A virus of hate

December 11, 2016

New research reveals how extreme right networks manipulate search engines

A virus of hate

Dear All,

Earlier this month, some rather disturbing research revealed that extreme right wing groups have been able to create a mutating network of links that ‘has hijacked Google’s search engine rankings’.

Jonathan Albright, an assistant professor of communications at Elon University in North Carolina, has published what is being cited as the first detailed research on how rightwing websites had spread their message. He took a list of fake news sites that was circulating and then ‘mapped’ them. The results, he says, were shocking.

Albright told The Observer’s Carol Cadwalladr: "They have created a web that is bleeding through on to our web. This isn’t a conspiracy. There isn’t one person who’s created this. It’s a vast system of hundreds of different sites that are using all the same tricks that all websites use. They’re sending out thousands of links to other sites and together this has created a vast satellite system of rightwing news and propaganda that has completely surrounded the mainstream media system."

According to Albright he found 23,000 pages and 1.3m hyperlinks. "And Facebook is just the amplification device. When you look at it in 3D, it actually looks like a virus. And Facebook was just one of the hosts for the virus that helps it spread faster. You can see the New York Times in there and the Washington Post and then you can see how there’s a vast, vast network surrounding them. The best way of describing it is as an ecosystem. This really goes way beyond individual sites or individual stories. What this map shows is the distribution network and you can see that it’s surrounding and actually choking the mainstream news ecosystem."

He described this mechanism as being "Like an organism that is growing and getting stronger all the time."

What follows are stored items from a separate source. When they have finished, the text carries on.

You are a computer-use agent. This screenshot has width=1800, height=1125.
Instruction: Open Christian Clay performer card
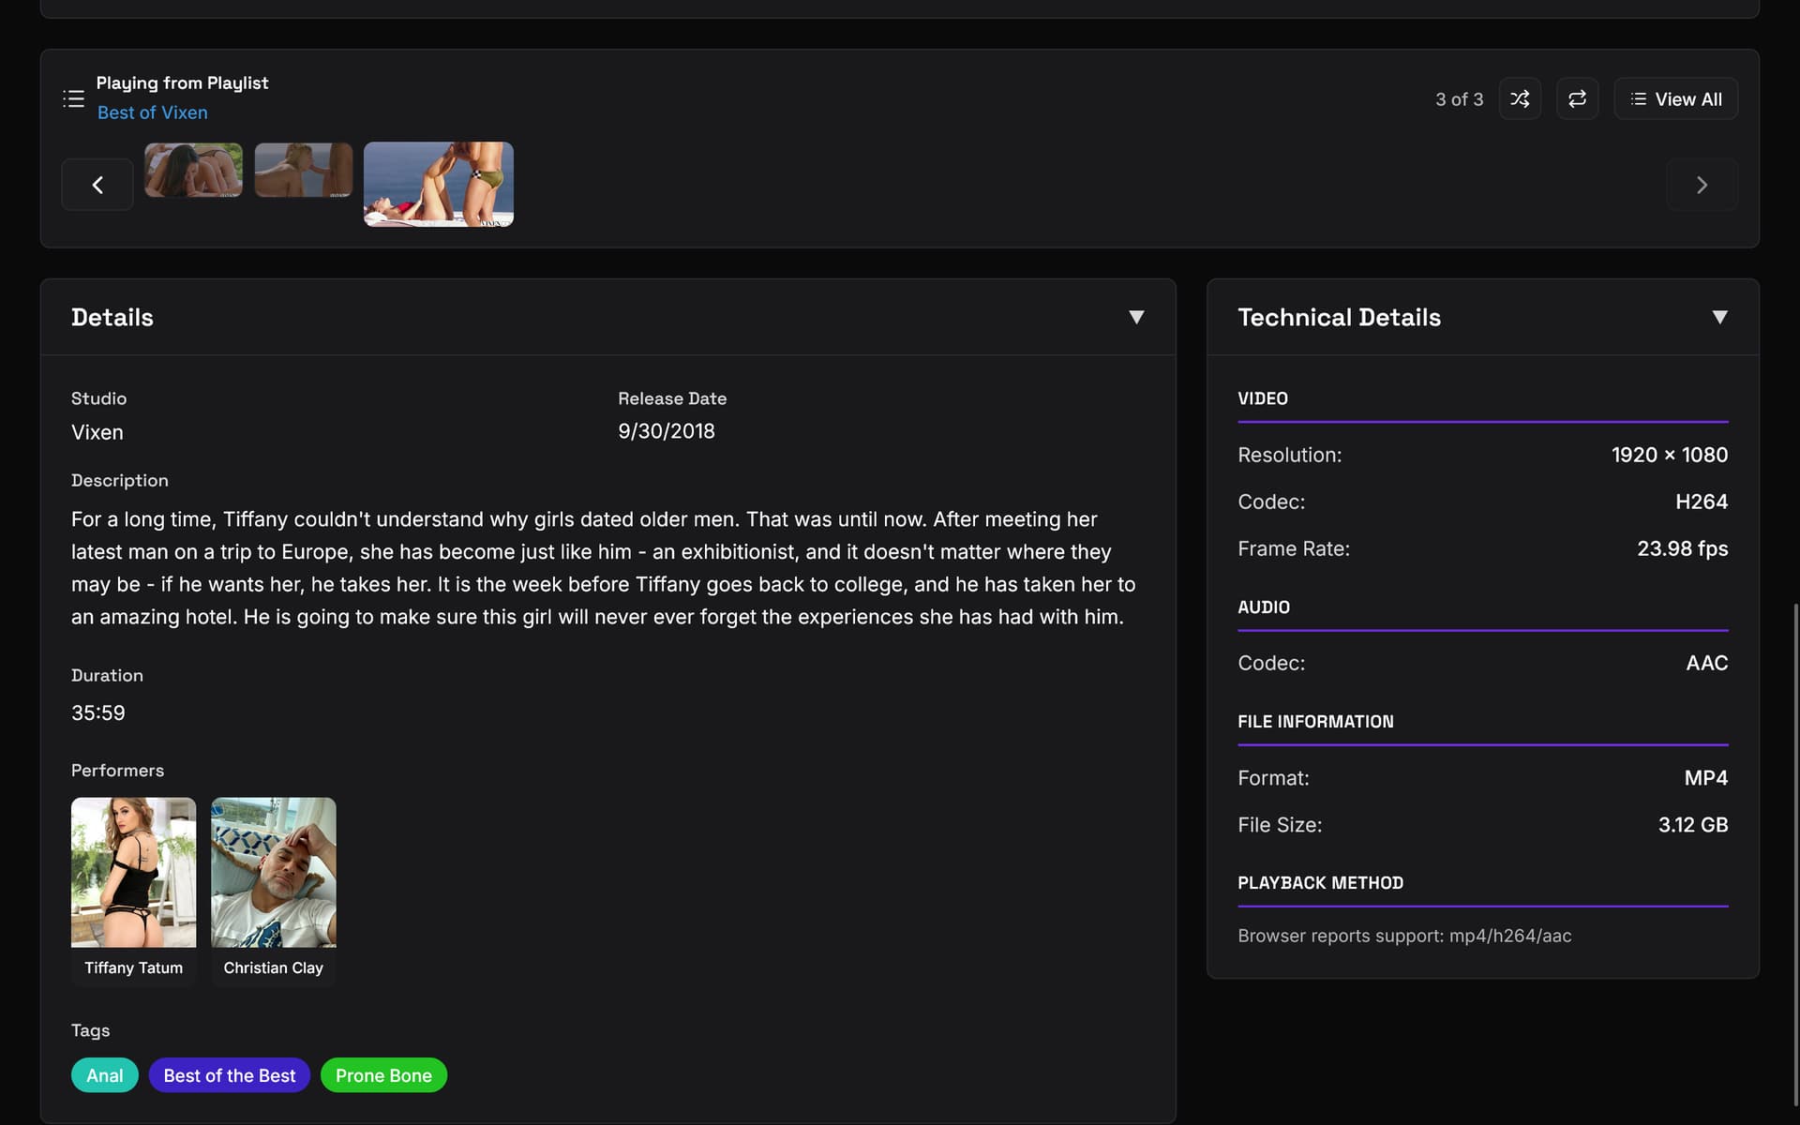coord(273,889)
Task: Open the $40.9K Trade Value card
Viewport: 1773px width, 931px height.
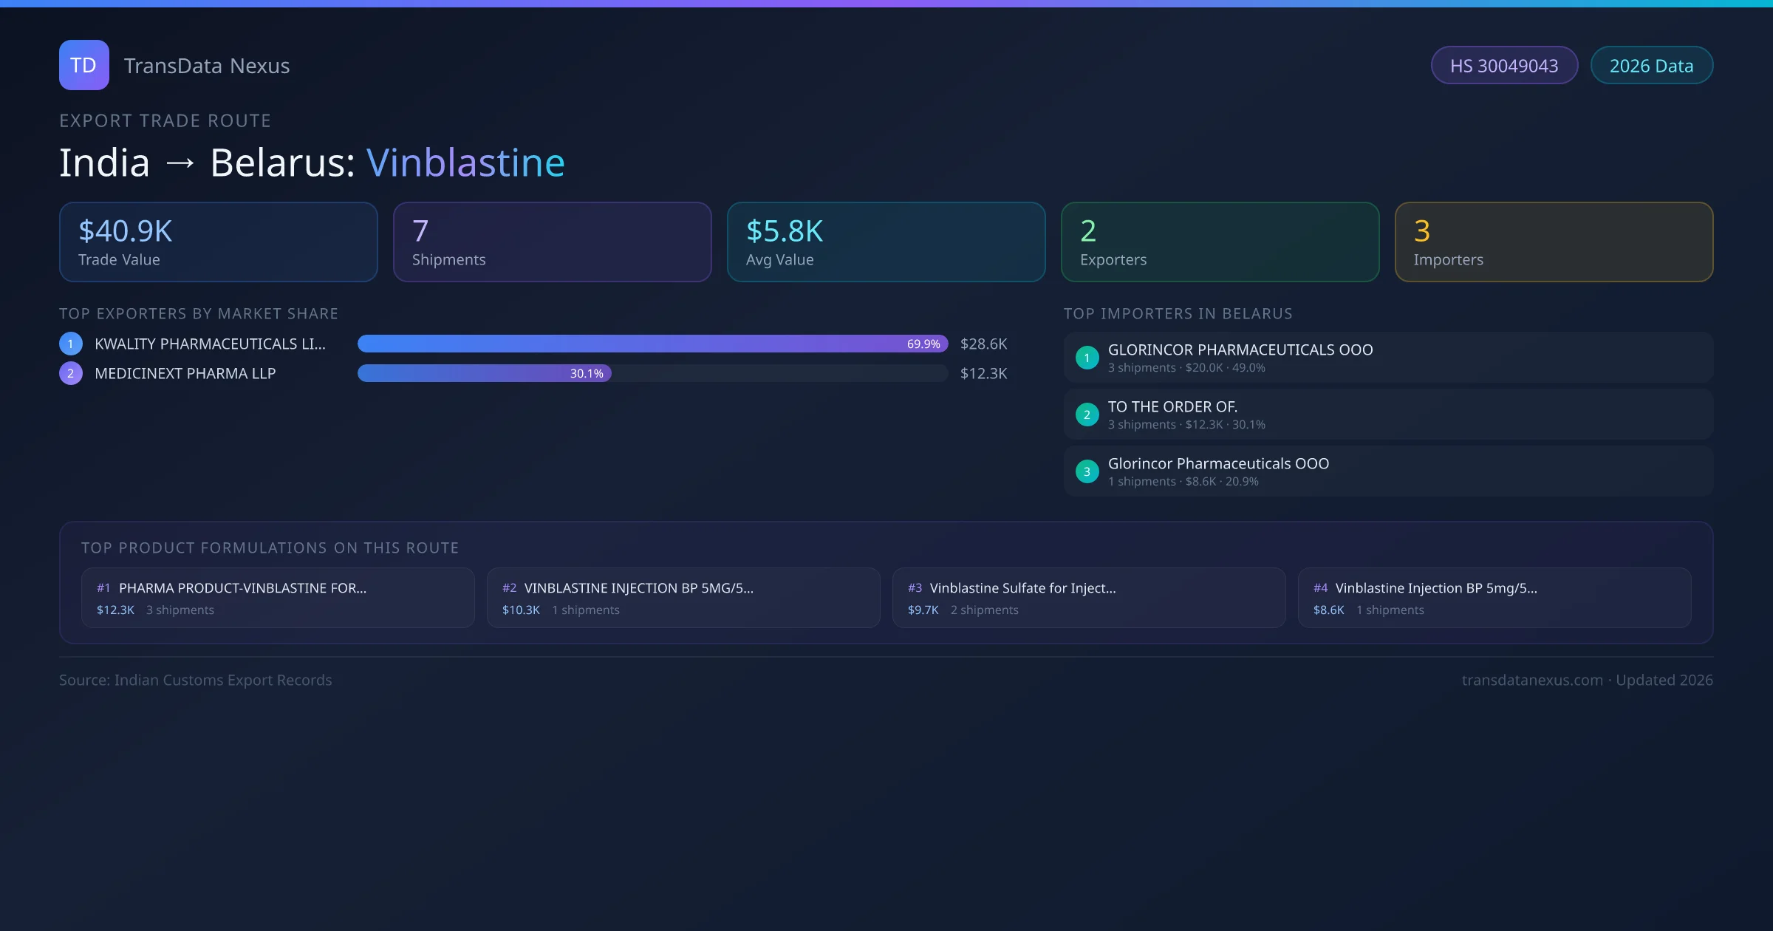Action: [218, 242]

Extremists have played the Internet to their advantage as we have seen in the cases of so many youngsters radicalised over the net by Islamic militants.

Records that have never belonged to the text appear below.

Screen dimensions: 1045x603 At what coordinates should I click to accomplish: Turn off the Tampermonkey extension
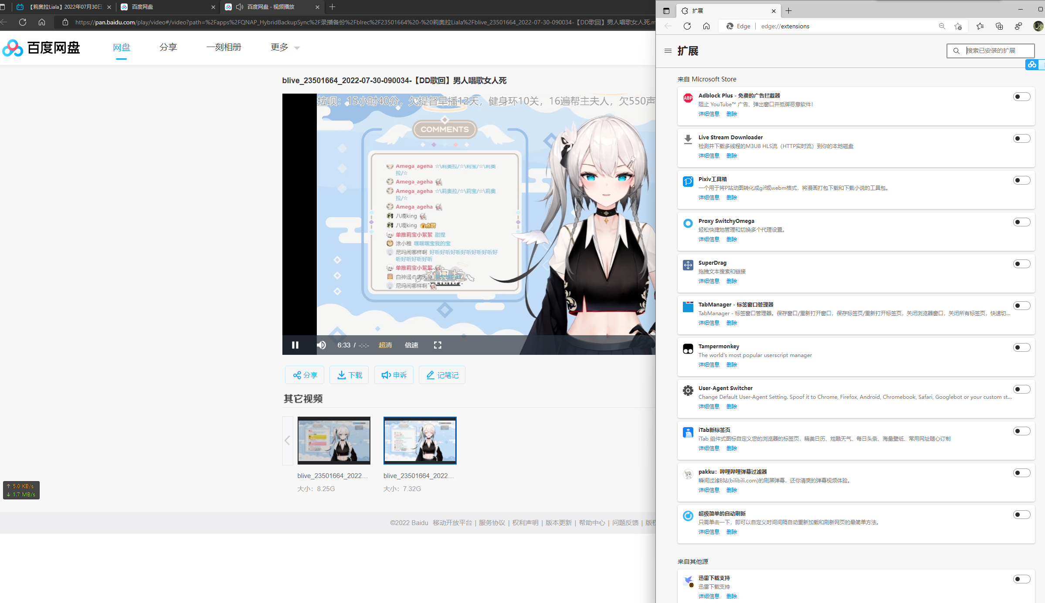point(1021,347)
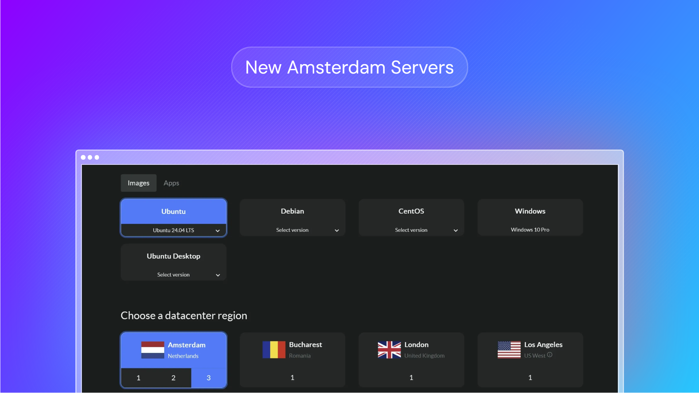Select Amsterdam datacenter number 3
699x393 pixels.
coord(209,378)
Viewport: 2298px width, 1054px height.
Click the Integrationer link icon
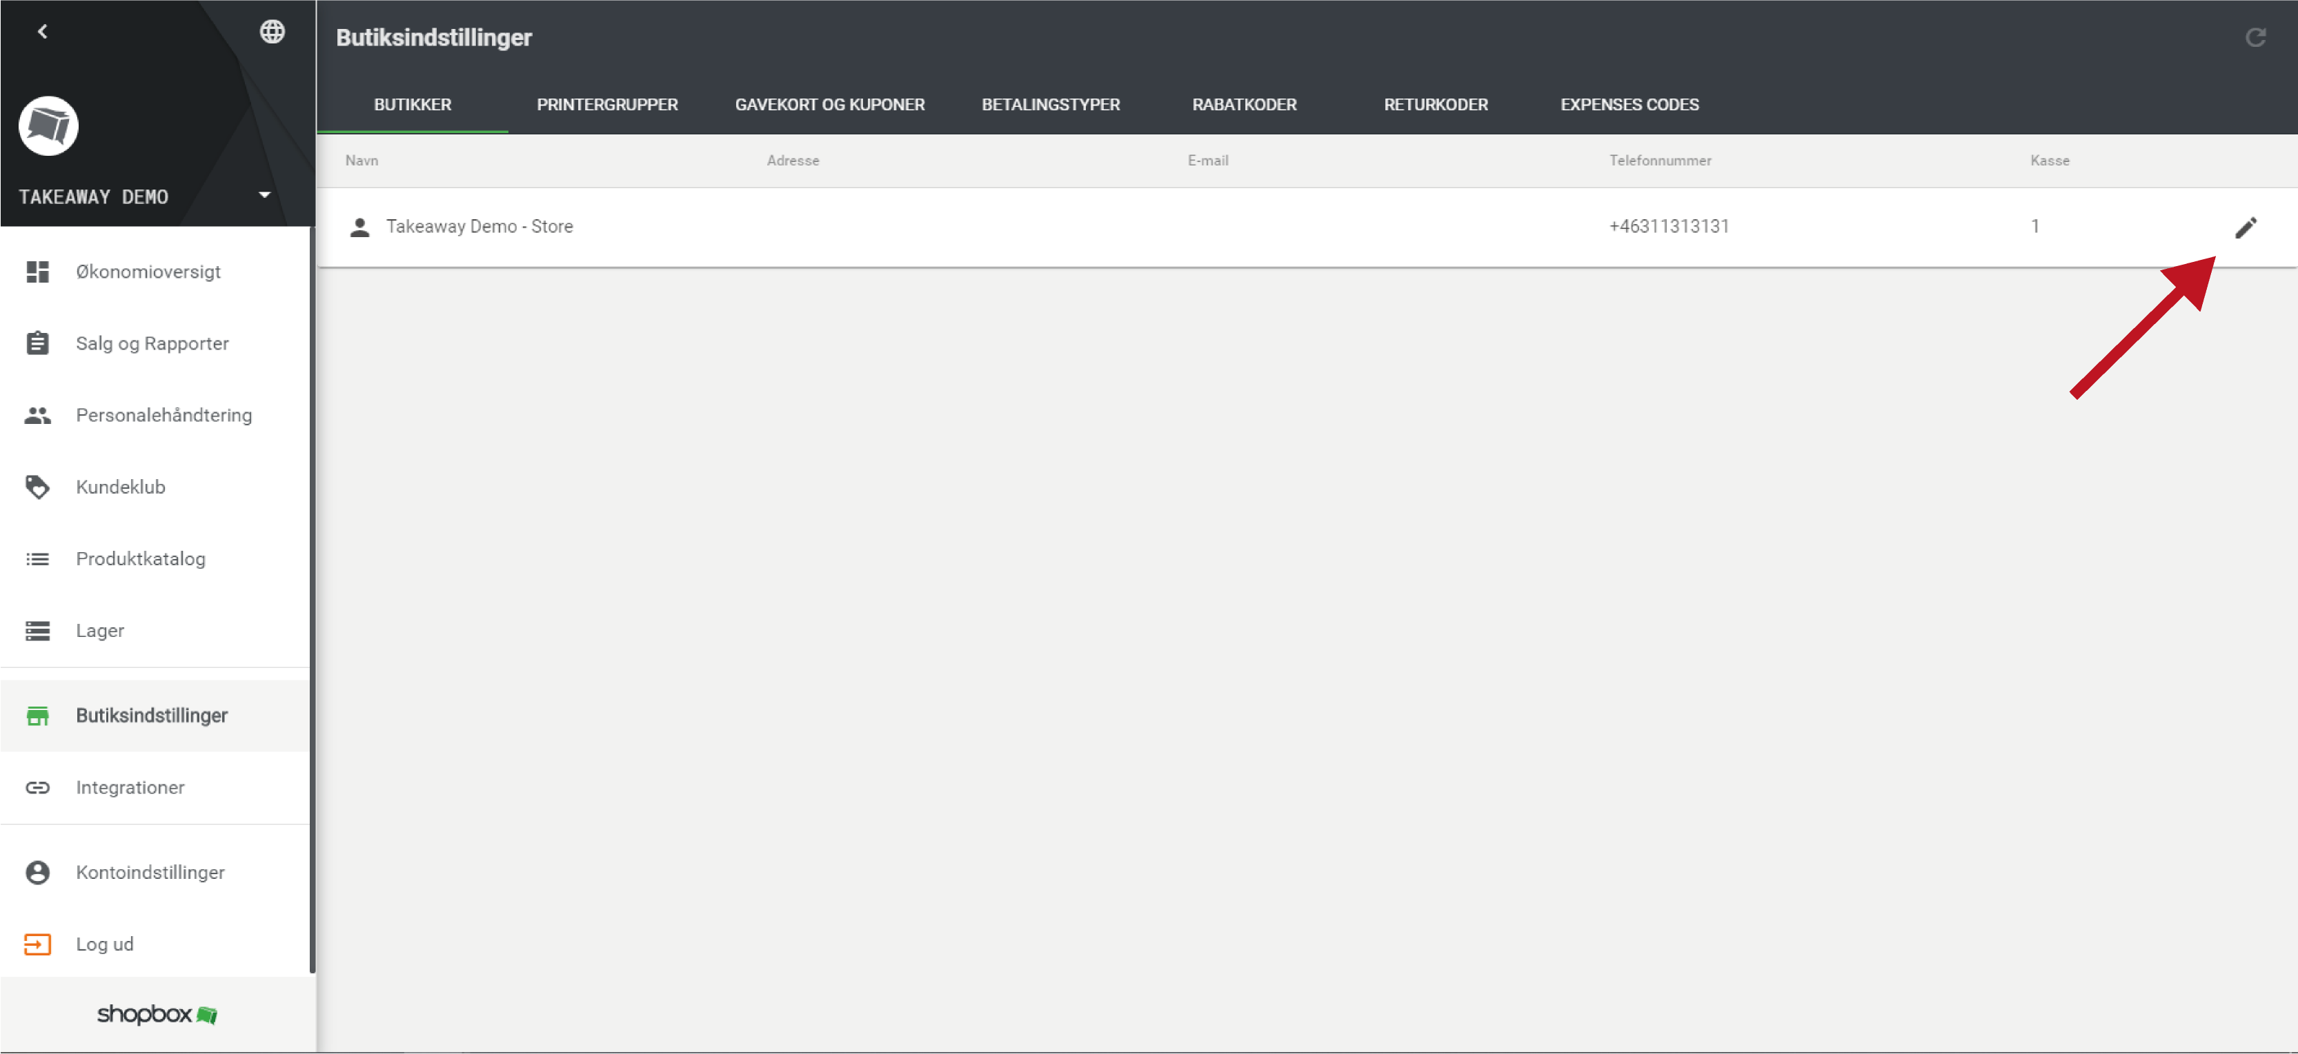(x=37, y=787)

Cadwalladr put some of these findings to the test by typing in ‘are Jews’ into google search and was greeted immediately by the following predictive questions: are Jews white? Are Jews Christian? and then ‘are Jews evil?’ The websites that were listed for these searches were nearly all extreme right wing sites spewing venom and bigotry. Pretty much the same happened with a suggested question ‘are women…’ and ‘are Muslims’.

The top site for the autocomplete for the former was, ‘are women evil?’ which returned a top answer as a link to the site that said "Every woman has some degree of prostitute in her. Every woman has a little evil in her… Women don’t love men, they love what they can do for them. It is within reason to say women feel attraction but they cannot love men."

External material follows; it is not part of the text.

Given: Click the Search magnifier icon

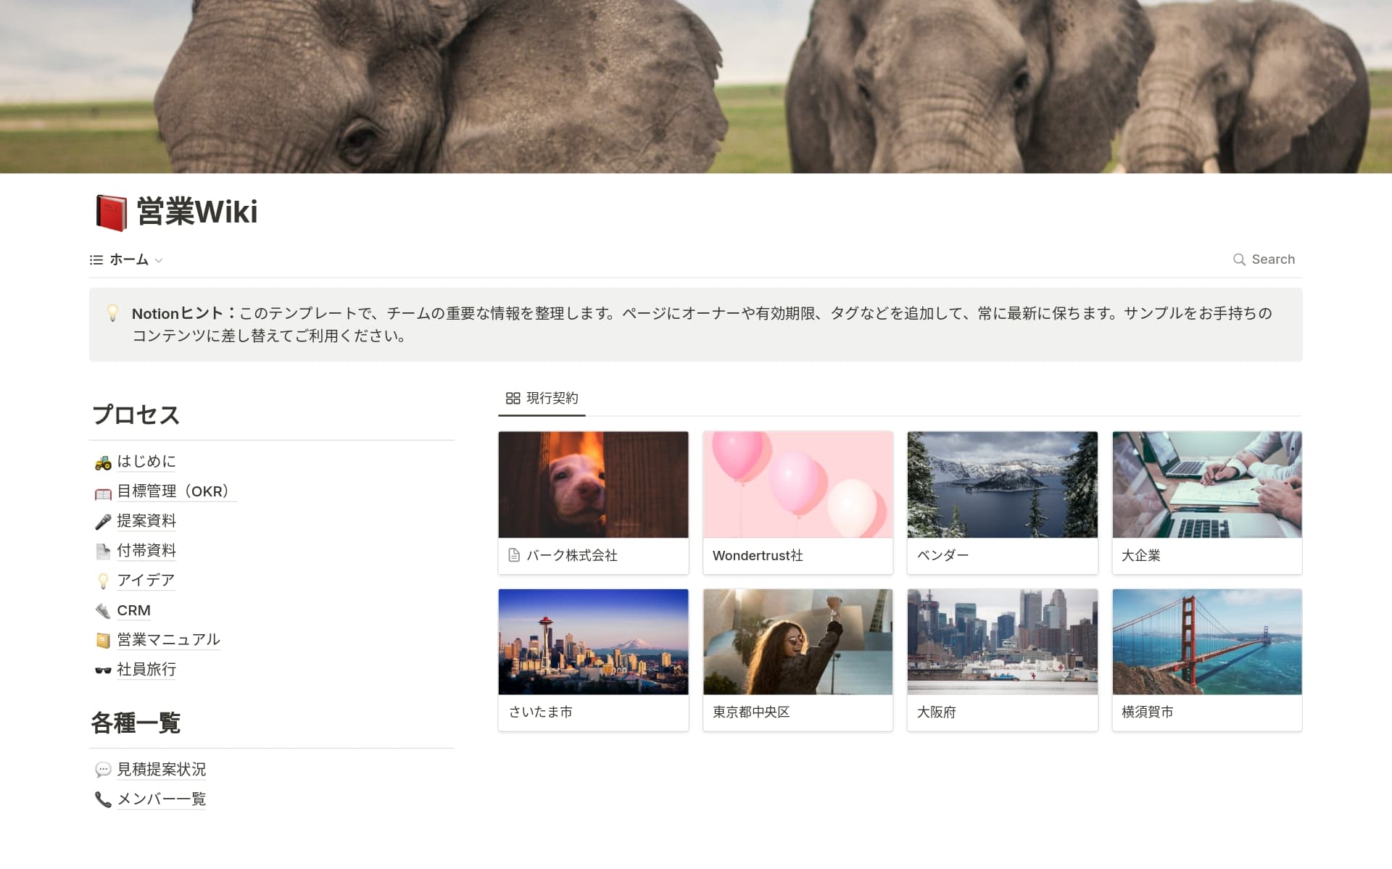Looking at the screenshot, I should [1238, 259].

The autocomplete of ‘are Muslims’ as ‘are Muslims evil?’ highlighted ‘top answers’ which linked to abusive Islamophobic sites.

One of the people who Cadwalladr spoke to about this was Danny Sullivan who is a leading authority on google searches, and he is of the view that the extreme right has been able to ‘game Google’s algorithm’, they have been able to create sites with a network of links not just to each other but into mainstream sites through which they are able to gain a degree of ‘authority’.

Extremists have played the Internet to their advantage as we have seen in the cases of so many youngsters radicalised over the net by Islamic militants. But what researchers have now unearthed is a systematic hijacking of search engines to create a parallel universe where evil is good, and black is white….

This systematised choking of the web media by extremist networks is insidious.

We should be worried by it. Very worried.